Nous publions ici une réponse du camarade Fredo Corvo suite à notre présentation dans le numéro 13 de cette revue, en octobre 2019, de son introduction sur les Principes fondamentaux de la production et distribution communistes du GIC « hollandais » des années 1930. Depuis, une nouvelle traduction anglaise de ce texte a été publiée sous forme de livre et est donc disponible sur internet. L’exposition franche et directe de la divergence ne peut qu’aider les jeunes générations à se réapproprier les leçons et les débats de la Gauche communiste à propos de la période de transition entre capitalisme et communisme.

Capitalisme d’État : erreur historique ou moyen pour la dictature prolétarienne ? Première réponse au GIGC sur les « Principes fondamentaux » du GIC

Reprint et nouvelle traduction des Principes fondamentaux de la production et distribution communistes.

Chers camarades du Groupe international de la Gauche communiste,

Je vous remercie d’avoir publié la plus grande partie de mon article dans Révolution ou guerre #13 (octobre 2019), Le GIC et l’économie de la période de transition, une introduction en anglais mais aussi en espagnol et français [1]. Dans vos notes introductives, vous reconnaissez la discussion sur l’État de la période de transition entre la Gauche communiste hollandaise et italienne et vous excluez de tout débat sérieux, comme je l’ai fait moi-même, les « communisateurs ». En même temps, ces notes expriment certaines de vos positions qui ne peuvent rester sans réponse.

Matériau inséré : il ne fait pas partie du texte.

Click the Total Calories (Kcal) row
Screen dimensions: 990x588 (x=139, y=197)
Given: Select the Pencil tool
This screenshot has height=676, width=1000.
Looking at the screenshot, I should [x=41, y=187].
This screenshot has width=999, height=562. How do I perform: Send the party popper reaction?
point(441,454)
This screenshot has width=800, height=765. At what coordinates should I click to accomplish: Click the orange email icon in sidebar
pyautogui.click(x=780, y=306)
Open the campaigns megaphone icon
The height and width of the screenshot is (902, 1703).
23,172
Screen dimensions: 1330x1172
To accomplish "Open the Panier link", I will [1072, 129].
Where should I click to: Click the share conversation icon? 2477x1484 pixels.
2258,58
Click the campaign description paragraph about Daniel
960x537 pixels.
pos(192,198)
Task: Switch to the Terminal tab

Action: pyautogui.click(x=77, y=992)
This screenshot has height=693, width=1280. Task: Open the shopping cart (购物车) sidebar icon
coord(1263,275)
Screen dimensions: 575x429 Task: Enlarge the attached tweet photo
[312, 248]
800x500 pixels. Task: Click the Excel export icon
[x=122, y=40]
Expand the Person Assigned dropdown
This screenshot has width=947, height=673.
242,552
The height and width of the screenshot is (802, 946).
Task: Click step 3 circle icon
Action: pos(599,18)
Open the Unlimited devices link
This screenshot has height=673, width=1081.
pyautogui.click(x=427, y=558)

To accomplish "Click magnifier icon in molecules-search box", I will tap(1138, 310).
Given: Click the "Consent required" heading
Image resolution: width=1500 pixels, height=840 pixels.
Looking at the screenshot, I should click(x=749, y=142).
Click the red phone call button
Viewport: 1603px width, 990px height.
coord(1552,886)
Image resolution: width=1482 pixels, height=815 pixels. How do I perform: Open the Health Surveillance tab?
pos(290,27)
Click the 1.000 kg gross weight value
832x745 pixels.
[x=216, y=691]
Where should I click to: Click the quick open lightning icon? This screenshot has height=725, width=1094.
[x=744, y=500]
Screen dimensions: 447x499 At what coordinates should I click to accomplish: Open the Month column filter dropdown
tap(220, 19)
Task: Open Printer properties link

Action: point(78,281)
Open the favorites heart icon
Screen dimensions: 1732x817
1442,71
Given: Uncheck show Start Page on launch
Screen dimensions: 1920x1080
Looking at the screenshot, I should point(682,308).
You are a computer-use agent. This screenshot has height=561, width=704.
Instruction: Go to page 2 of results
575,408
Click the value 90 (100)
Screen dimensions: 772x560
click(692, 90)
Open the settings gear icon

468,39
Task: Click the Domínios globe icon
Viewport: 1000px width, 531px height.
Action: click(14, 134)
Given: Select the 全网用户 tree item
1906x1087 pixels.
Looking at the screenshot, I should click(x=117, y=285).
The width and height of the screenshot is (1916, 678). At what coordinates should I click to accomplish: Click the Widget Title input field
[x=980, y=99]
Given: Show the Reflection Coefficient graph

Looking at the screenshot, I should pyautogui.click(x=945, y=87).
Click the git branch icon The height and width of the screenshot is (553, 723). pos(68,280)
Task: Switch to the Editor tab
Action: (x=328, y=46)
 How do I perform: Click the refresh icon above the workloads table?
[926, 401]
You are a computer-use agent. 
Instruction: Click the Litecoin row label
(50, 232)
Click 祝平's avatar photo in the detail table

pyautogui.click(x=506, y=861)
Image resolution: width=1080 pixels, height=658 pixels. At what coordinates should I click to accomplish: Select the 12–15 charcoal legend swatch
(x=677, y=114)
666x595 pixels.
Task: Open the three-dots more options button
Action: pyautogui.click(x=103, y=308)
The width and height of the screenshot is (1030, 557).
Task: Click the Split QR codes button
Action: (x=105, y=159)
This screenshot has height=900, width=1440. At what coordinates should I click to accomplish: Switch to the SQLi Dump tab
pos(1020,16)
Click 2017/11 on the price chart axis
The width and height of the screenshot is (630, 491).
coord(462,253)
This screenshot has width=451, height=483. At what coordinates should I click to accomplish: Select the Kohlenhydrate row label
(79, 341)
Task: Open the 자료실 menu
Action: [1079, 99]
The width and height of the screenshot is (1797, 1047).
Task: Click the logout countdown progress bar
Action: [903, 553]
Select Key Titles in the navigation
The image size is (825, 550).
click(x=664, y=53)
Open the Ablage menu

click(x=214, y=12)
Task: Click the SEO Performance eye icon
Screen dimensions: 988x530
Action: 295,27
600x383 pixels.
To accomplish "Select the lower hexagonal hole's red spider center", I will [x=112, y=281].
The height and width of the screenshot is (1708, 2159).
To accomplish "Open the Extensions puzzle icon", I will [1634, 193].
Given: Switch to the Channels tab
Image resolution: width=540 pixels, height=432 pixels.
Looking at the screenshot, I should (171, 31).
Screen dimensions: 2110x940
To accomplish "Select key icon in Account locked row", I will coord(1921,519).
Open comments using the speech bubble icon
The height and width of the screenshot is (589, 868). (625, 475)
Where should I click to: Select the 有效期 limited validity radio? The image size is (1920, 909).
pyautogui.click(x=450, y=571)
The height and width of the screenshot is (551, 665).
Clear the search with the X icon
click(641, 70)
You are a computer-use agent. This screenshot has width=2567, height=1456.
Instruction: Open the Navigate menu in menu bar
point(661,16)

Vous excluez « du champ communiste toute mesure de capitalisme d’État » pour la période présente. Mais, dans la même phrase, vous écrivez que « de telles mesures capitalistes ont pu être des nécessités pour la dictature de classe en Russie ». Je n’ai aucune intention de refaire l’histoire et je ne peux qu’être d’accord sur le fait que Lénine et la majorité du parti bolchévique pensaient que les mesures de capitalisme d’État étaient nécessaires. Mais l’étaient-elles ? Pour le devenir d’un futur communiste, il est important de savoir avec certitude, sans « peut-être », si les mesures de capitalisme d’État étaient une possibilité. Une possibilité que vous ne laissez même pas ouverte dans vos notes d’introduction tout comme dans votre tract récent sur les manifestations « sauver la planète » [2]. Pour savoir avec certitude, nous avons l’expérience en Russie qui montre que la « dictature de classe » que vous présentez à juste titre comme la question principale, était absente dans les années 1920. L’élimination du contrôle des usines par les ouvriers, en accord total avec la position communiste d’État de Lénine en 1917, avait déjà préparé la contre-révolution en remplaçant la dictature du prolétariat (par le biais des conseils, organisation des masses) par celle du parti (une minorité).

Bien sûr, c’est une leçon qui ne pouvait être tirée qu’après que le changement contre-révolutionnaire du pouvoir ait eu lieu. Mais cette leçon est toujours aujourd’hui rejetée par beaucoup en jouant sur les mots « économique » et « politique », comme vous le faîtes vous-mêmes souvent. Les « bordiguistes » en particulier défendent la substitution du pouvoir des masses prolétariennes par le parti comme un moyen de « tenir » jusqu’à ce que la révolution mondiale ait lieu et sauve le « bastion prolétarien ». La question n’est pas si Lénine, en contradiction avec son État et la révolution, savait dans les années 1920 que le capitalisme d’État n’était pas socialiste mais plutôt si c’était, comme vous le défendez, « un moyen de combattre la petite production » ou un moyen pour maintenir… le parti au pouvoir comme Lénine le déclara ouvertement.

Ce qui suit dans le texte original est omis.